OPEC has reportedly agreed to raise its production ceiling to 31.5 bpd.

In addition, the dollar rose against other major currencies on stronger-than-expected United States employment data.

Saudi Arabia has previously said it would be prepared to consider a cut only if Opec members Iraq and Iran agreed to co-operate and non-Opec members such as Russian Federation joined in.
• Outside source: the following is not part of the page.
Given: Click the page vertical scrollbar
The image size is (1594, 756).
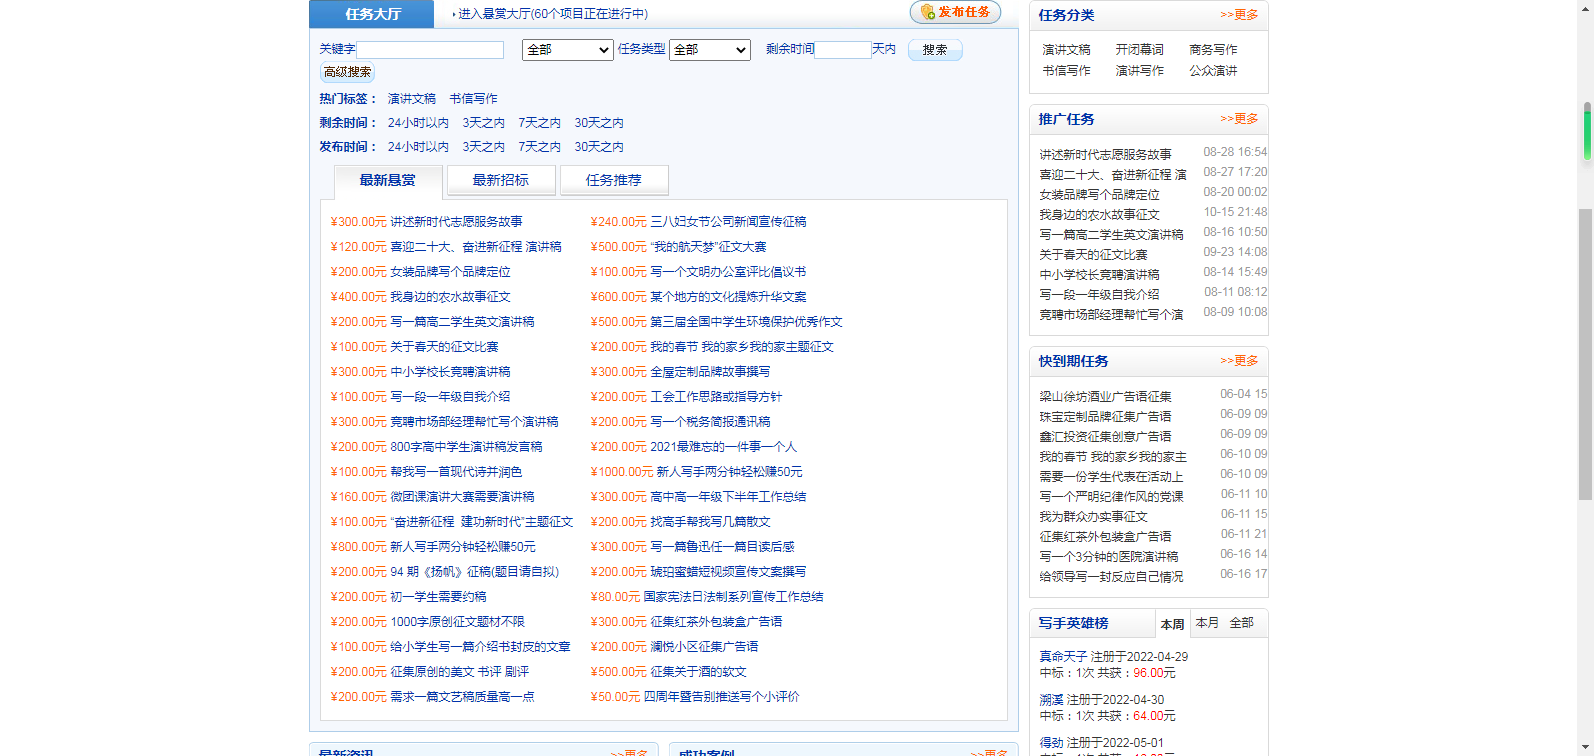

Tim Rezvan, an oil analyst with Sterne Agee CRT, said OPEC’s decision heralds a “bearish near-term event” for the US oil industry. In a statement, the group noted that it expects non-OPEC supply of oil to actually contract next year, even as demand rises.

The price of Brent premium crude fell to around $43 a barrel in London futures trading, not far from a low last reached during the Great Recession in 2009.

Most of OPEC’s members, including Venezuela, need higher oil prices to balance their national budgets.

OPEC kingpin Saudi Arabia and other Gulf state members are defying calls to cut output despite tumbling prices in a bid to preserve market share and fend off competition from North American shale oil.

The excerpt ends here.